→ Tasks to carry out
1. In the taekwondo article, which division does Brian Gallagher compete in?
2. Reproduce the part of the taekwondo article that begins with the words containing "While the animated" and ends with "a taekwondo academy.".

In the blink of an eye, Brian Gallagher delivers a powerful, precise kick to the training bag.
The blow is brought with a primal scream and punctuated with a resounding whack!
Kicks like that have earned the 23-year-old Highlands Ranch resident a spot on the USA National Taekwondo team.
Kicks like that have also broken the ribs of the man who serves as his coach, training partner and father. That despite a protective sparring vest.
“That’s the power of taekwondo,” said Bob Gallagher, who, with his son, runs Eagle Spirit Academy out of the Littleton YMCA.
“Kick fast, kick last.” That was the message on the back of Brian Gallagher’s T-shirt during a recent morning training session.
He is training with a purpose. He will be kickin’ it in Copenhagen, Denmark, in October as he competes in the world championships. Winning a gold medal there is his No. 1 goal.
“It’s on my mind all day,” said Brian Gallagher, who competes in the bantamweight division. “It’s the most excited I’ve ever been. I envision how I’m going to fight, how I’ll carry the flag.”
The seeds of a taekwondo career that has taken him around the world were planted when he was just 3 years old. They came in the form of a “Teengage Mutant Ninja Turtle.”
“I was a big ‘Michelangelo’ fan,” Brian said.
While the animated martial artist sparked his interest, a very real person has always been at his side.
Bob Gallagher got his son involved in the discipline originally as a way to deal with potential bullying. He didn’t coach his son at first, but took over the duties after the family left Miami for Wyoming in 1994 and opened a taekwondo academy.
His coaching philosophy can be summed up like this: Empower, don’t enable.
“Brian has never been enabled, he’s been given choices,” said Bob Gallagher, a fifth-degree black belt who uses the same approach at his high-energy classes.
As young as 6, Brian was given the choice to rebound or give up after losing to another talented youngster. The combination of his opponent’s kicks and an exercise-induced asthma attack left him unable to finish the fight.
Later his father asked, “Do you want to quit or get ready for Fernando?”
Brian got ready. He beat Fernando in the rematch.
“I’ve kind of never looked back, as far as taking losses in stride and knowing I have someone who has my back,” he said.

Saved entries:
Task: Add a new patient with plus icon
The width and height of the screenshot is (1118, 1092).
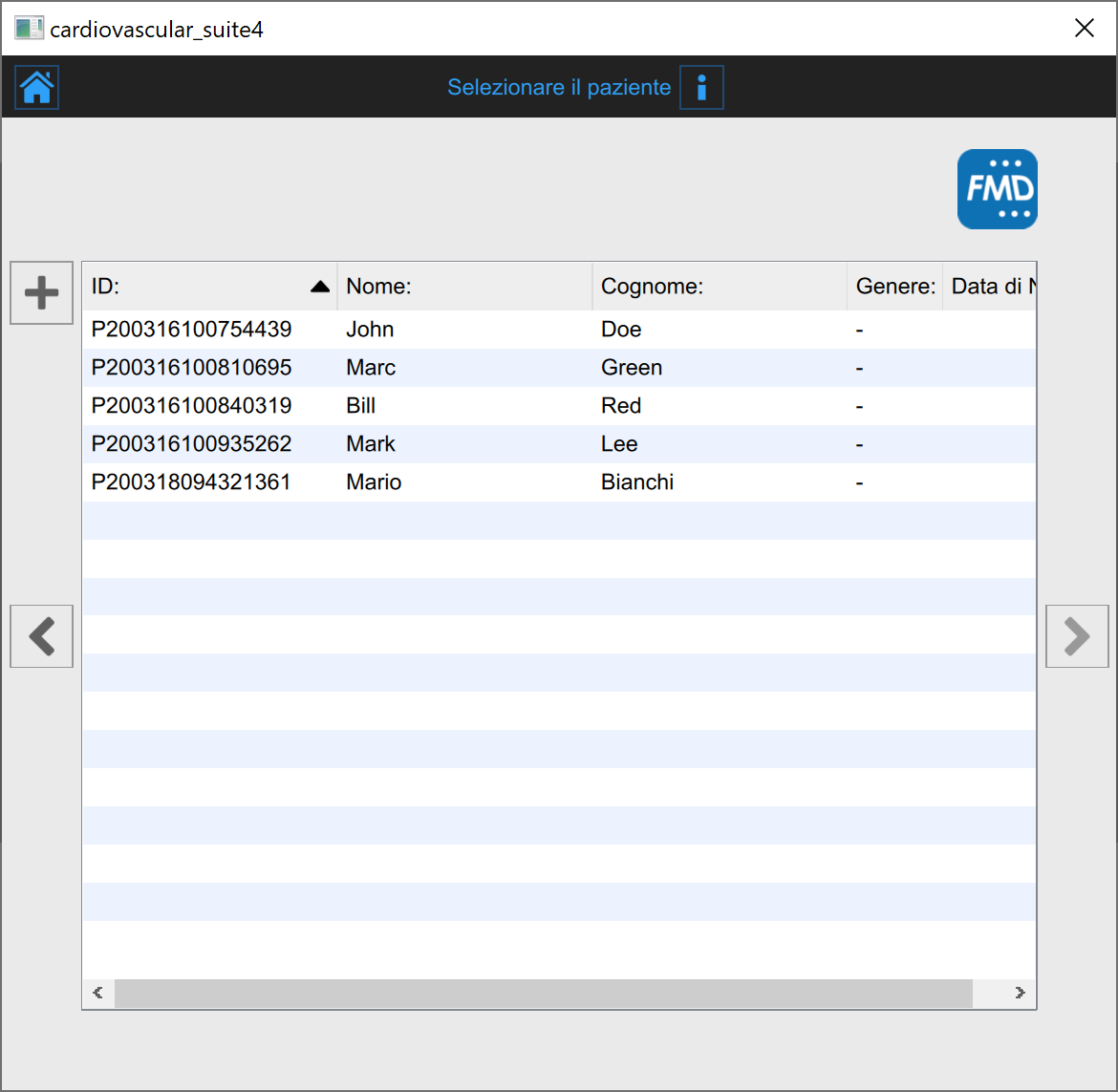Action: pos(41,292)
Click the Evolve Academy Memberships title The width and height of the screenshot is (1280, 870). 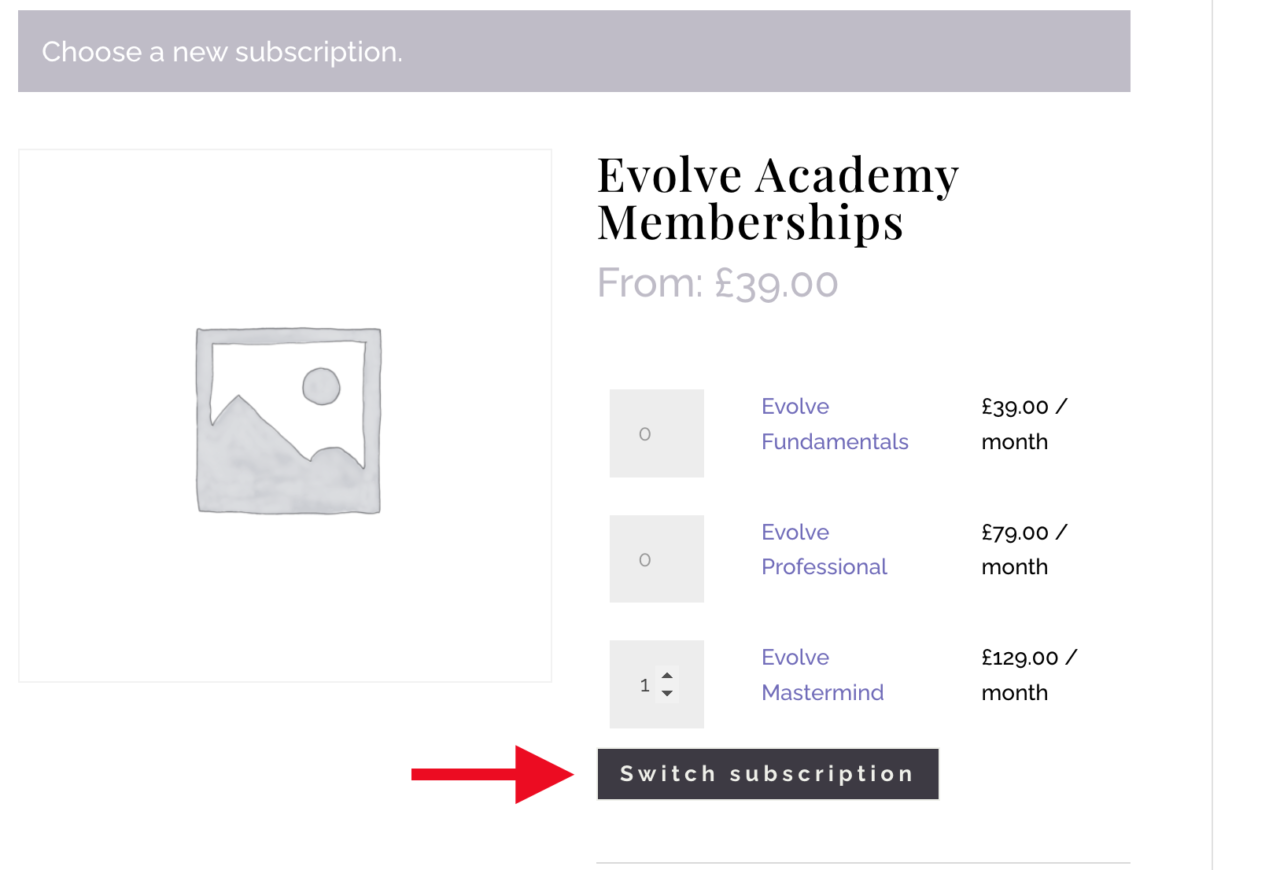(x=777, y=197)
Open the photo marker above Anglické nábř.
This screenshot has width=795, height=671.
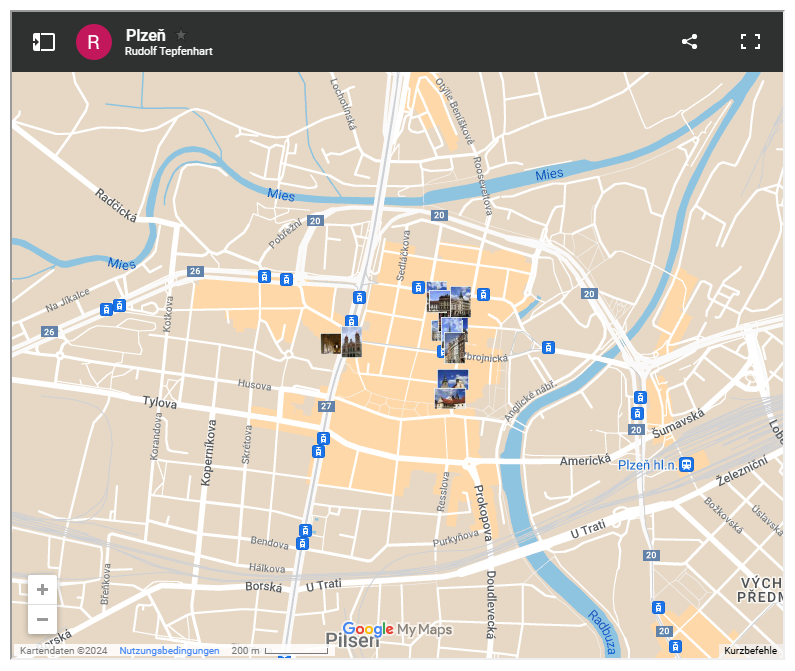click(452, 388)
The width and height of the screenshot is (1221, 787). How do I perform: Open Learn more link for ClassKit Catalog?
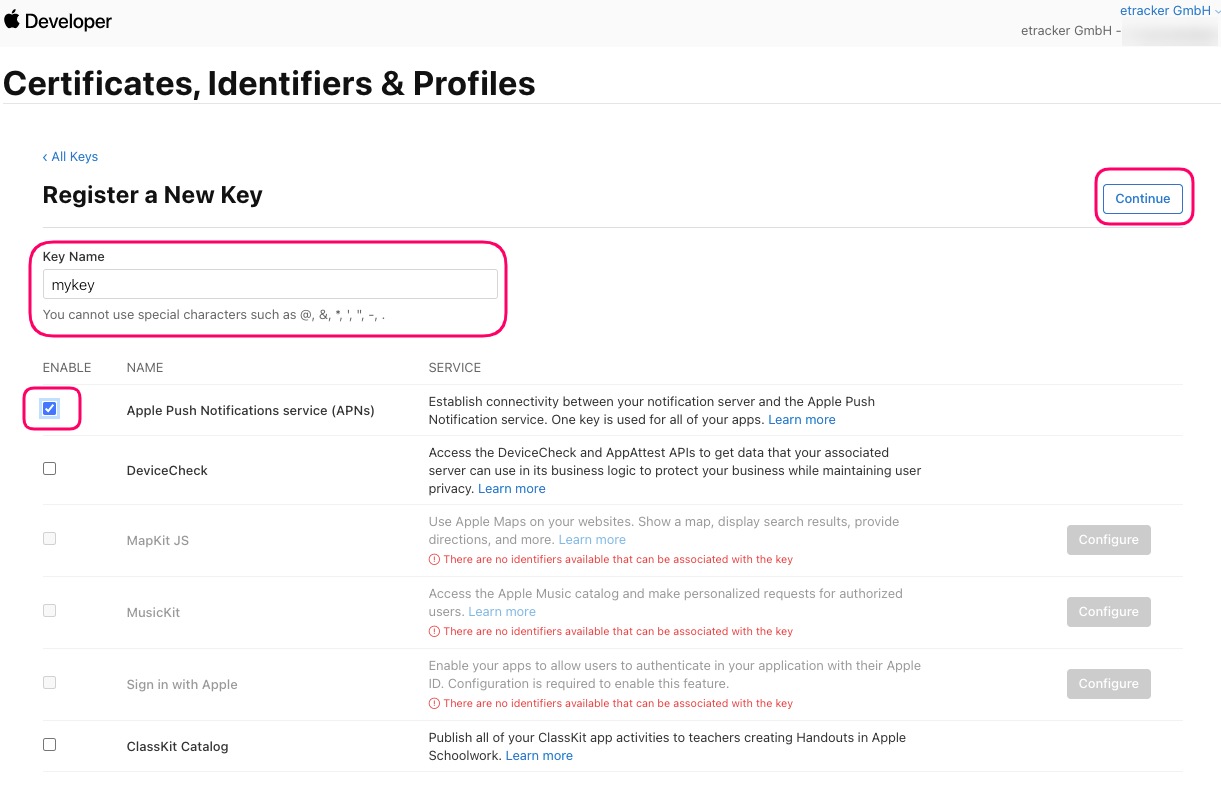pos(539,755)
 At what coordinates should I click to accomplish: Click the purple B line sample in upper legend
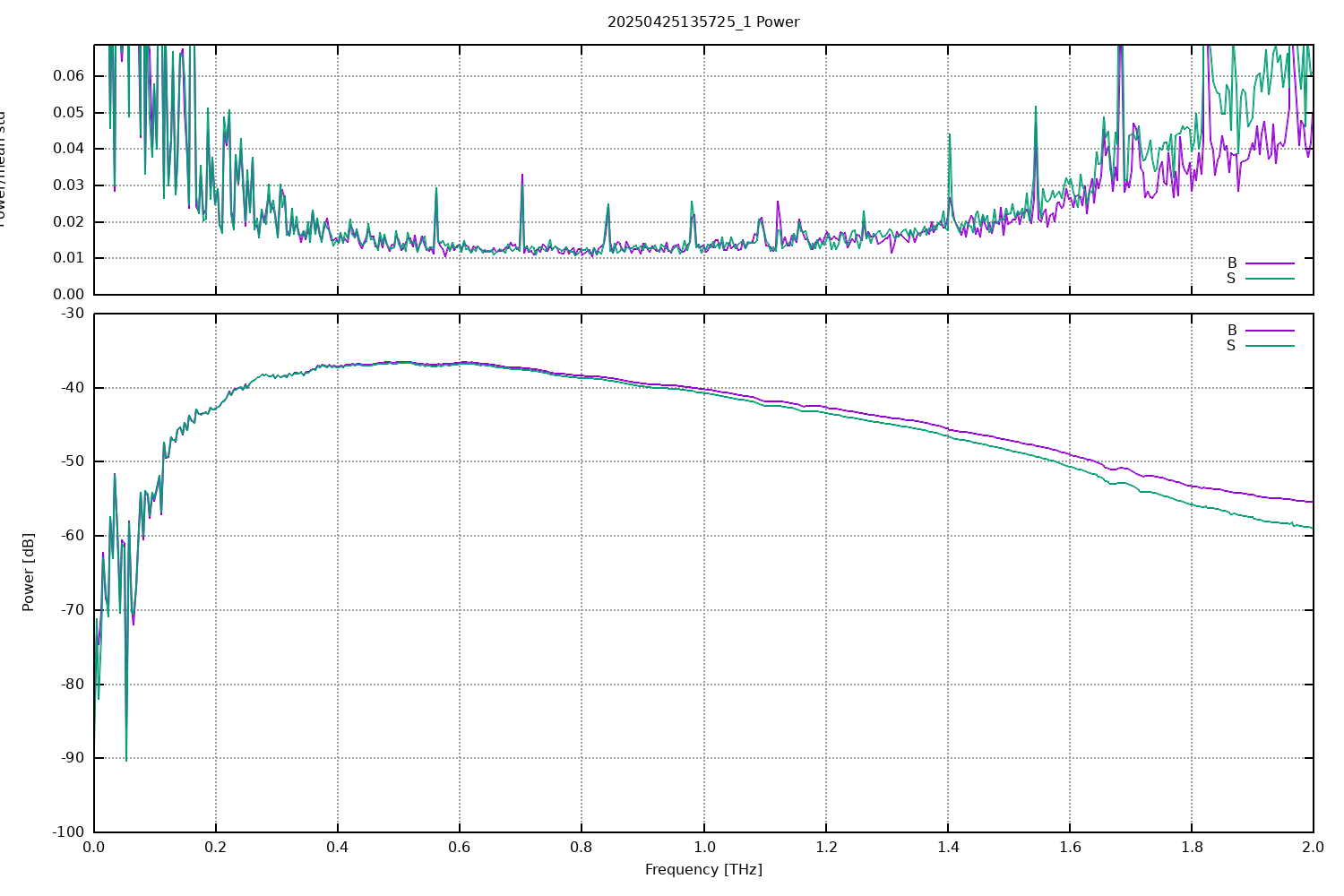coord(1270,263)
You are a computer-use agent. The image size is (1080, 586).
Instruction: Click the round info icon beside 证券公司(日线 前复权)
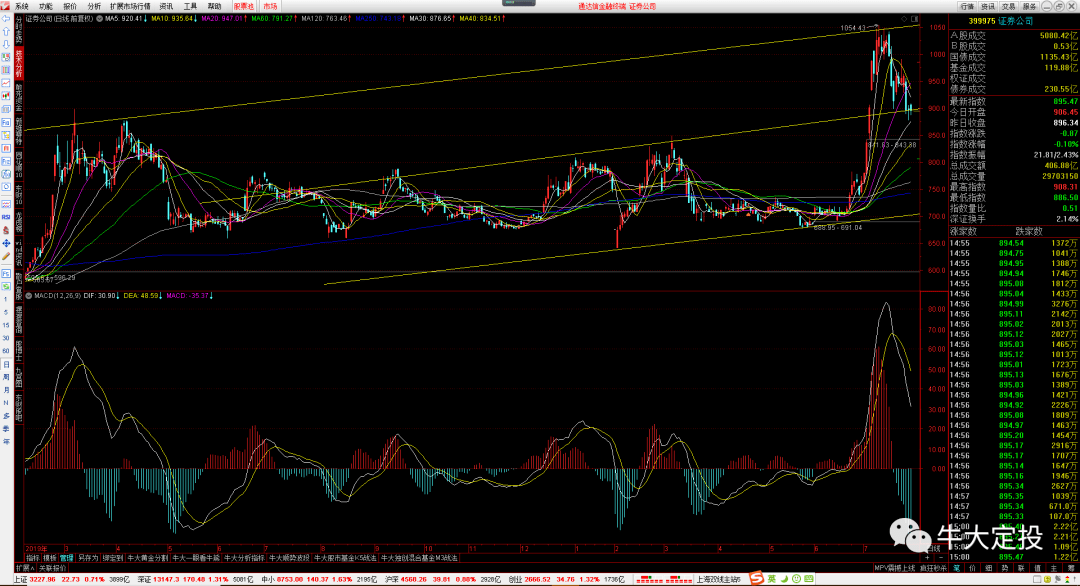coord(98,19)
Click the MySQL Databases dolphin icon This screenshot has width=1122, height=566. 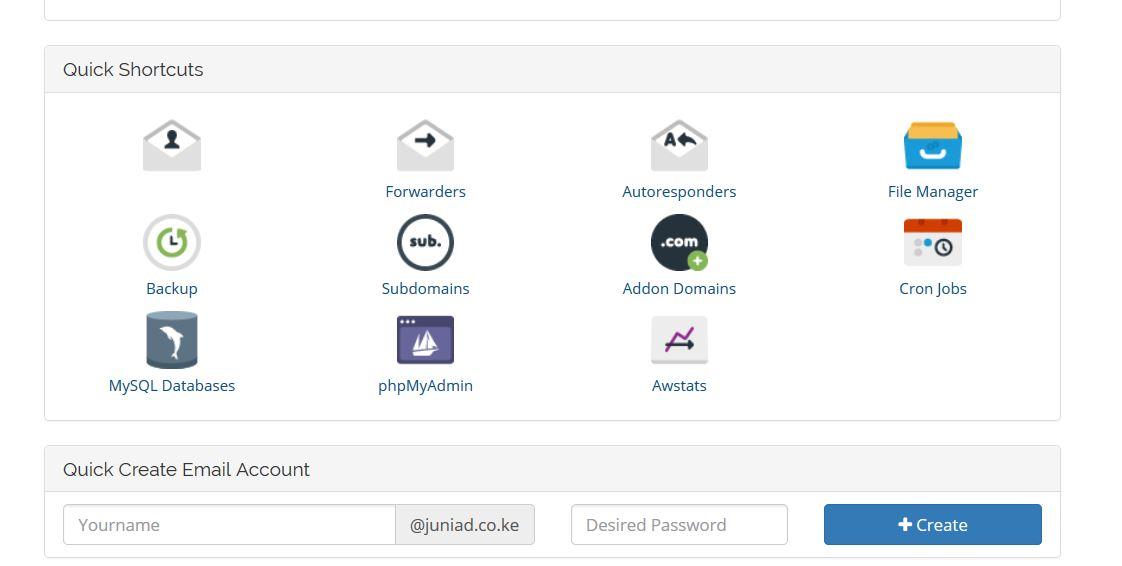point(172,340)
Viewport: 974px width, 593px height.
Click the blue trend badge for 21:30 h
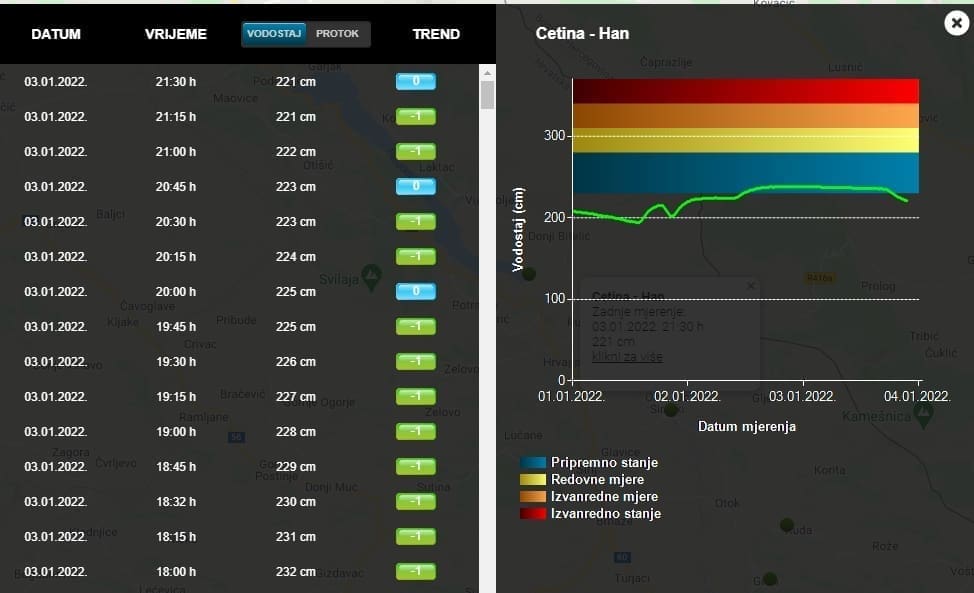(x=415, y=82)
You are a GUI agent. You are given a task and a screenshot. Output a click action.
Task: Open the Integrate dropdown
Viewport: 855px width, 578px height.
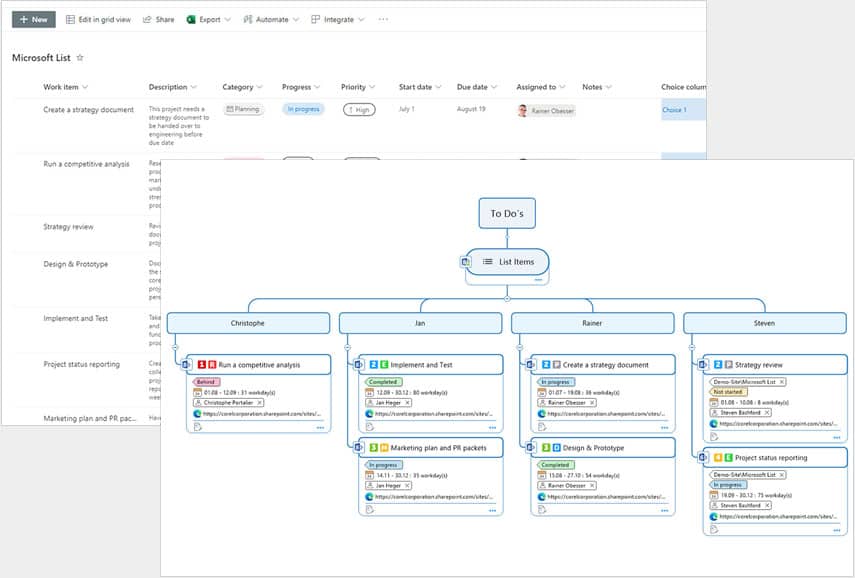(337, 19)
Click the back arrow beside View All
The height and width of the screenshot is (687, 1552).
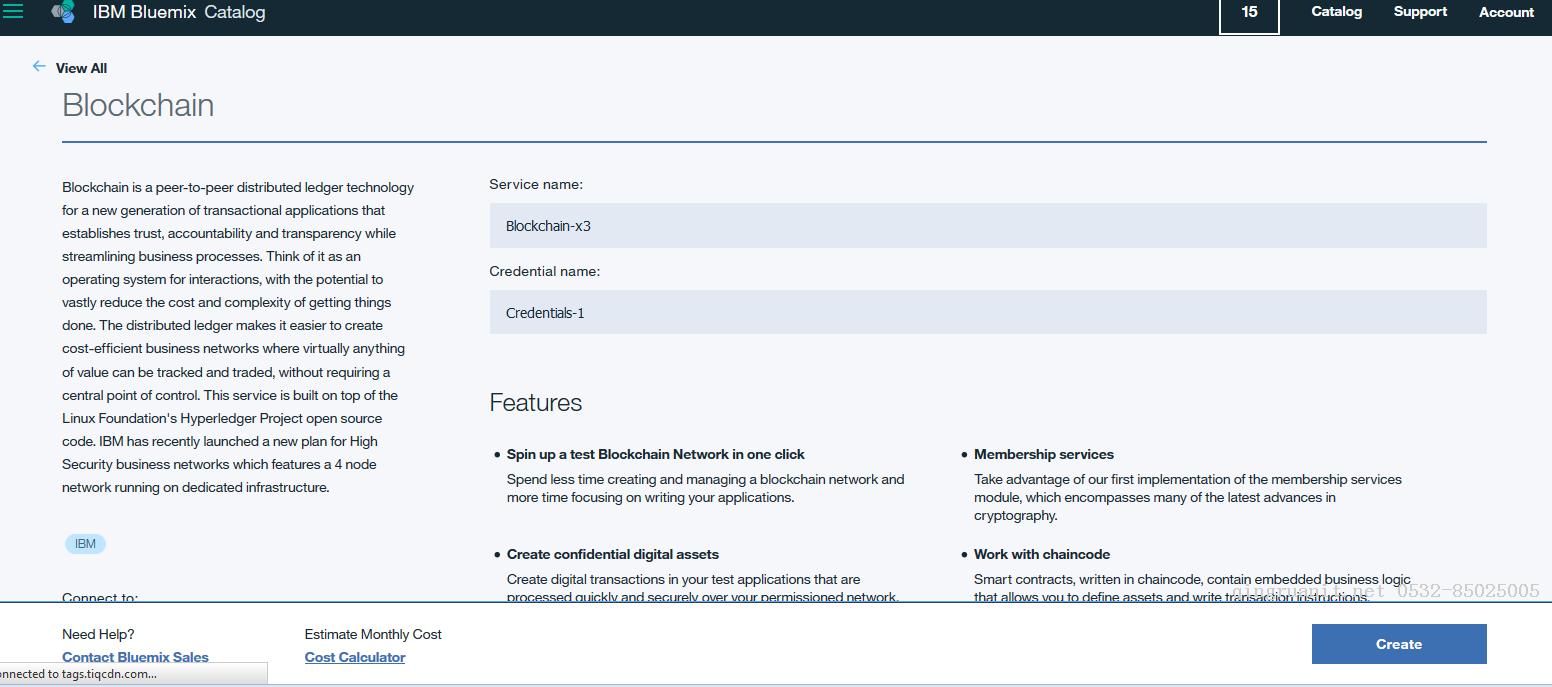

→ Solutions by task
1. The bantamweight division.

2.
While the animated martial artist sparked his interest, a very real person has always been at his side.
Bob Gallagher got his son involved in the discipline originally as a way to deal with potential bullying. He didn’t coach his son at first, but took over the duties after the family left Miami for Wyoming in 1994 and opened a taekwondo academy.